Using your own product comes with a ton of benefits, because you become your own customer. The quality of your product likely increases because you can’t ignore it’s problems. They aren’t just your customers problems. They are your problems.

We’ve gotten in the habit of actually taking out our own credit card and using it on our own account sign up page. Yes, it’s a bit silly when the credit card processing takes some money off the top. But it makes the feeling very real that you are paying for this, and now it’s an expense just like it’s going to be an expense for your clients.

3 thoughts on “Pay for your own dog food

  1. I always thought “self-hosting” had a more specific meaning — that a piece of software was built under, or using, a version of itself.

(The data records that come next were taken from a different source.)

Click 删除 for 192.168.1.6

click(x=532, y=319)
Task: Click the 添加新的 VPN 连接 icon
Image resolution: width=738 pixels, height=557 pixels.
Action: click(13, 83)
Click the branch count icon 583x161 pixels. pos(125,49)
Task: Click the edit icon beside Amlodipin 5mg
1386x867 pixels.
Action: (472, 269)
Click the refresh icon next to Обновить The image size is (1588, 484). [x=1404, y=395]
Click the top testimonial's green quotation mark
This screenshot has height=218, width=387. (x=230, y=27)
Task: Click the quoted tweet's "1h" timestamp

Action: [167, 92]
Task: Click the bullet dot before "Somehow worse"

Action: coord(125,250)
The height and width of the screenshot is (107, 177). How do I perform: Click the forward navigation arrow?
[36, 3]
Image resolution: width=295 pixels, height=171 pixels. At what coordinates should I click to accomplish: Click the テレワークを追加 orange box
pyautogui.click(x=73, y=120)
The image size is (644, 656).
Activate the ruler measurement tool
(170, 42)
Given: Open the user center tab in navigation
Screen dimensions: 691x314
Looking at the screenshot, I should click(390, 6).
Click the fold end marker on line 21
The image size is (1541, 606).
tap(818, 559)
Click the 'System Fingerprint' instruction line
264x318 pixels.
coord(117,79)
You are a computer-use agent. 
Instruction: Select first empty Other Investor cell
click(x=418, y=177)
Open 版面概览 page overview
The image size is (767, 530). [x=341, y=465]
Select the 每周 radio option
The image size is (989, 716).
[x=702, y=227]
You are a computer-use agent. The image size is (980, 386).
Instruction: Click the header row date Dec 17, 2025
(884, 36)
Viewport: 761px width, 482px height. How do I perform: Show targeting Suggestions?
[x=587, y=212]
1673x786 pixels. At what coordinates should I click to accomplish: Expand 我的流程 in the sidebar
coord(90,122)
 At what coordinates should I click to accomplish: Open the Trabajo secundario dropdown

  2. When I was in the digital cash business we always used the product to pay for as much as we could of everything. We got the same effect, vigorous analysis of the benefits and difficulties of the pricing. It also led to several alternate ventures started in competition, some even started by the people who’s pricing structure would be undercut.
    The other thing we did was always to use real money for software test purposes (as well as toy money, both). This ensured that the results of tests were indicative in the real world, as toy money had a way of spilling on the floor and nobody cared. When the developer had to show the results with their salary, the attention was much higher to all aspects of the financial experience.

  3. I have yet to see any studies that shows that “eating ones own dog food” actually improves a product outside of anecdotal evidence.
    At one of the software companies I used to work for – I was told that I must use a product that incorporated our technology as the basis for the corporate website. The problem is we were a small 200 person shop whereas the product was designed for huge sites (e.g. CNN) so it took a costly effort to build the site and was complicated to change the content. This didn’t help my sanity nor help to improve the product.
    Microsoft is not really a good example of this approach. Microsofts systems are not indicative to any other company so Microsofts engineers don’t get the full experience. Case in point – Microsoft approach to logging. Its a pain and doesn’t sync with any other companies product’s approach to logging. I am dealing with that issue at this very moment.
    I also don’t see Microsofts products more or less buggy then competitors. Case in point – Windows 7 just blue screened on me an hour ago.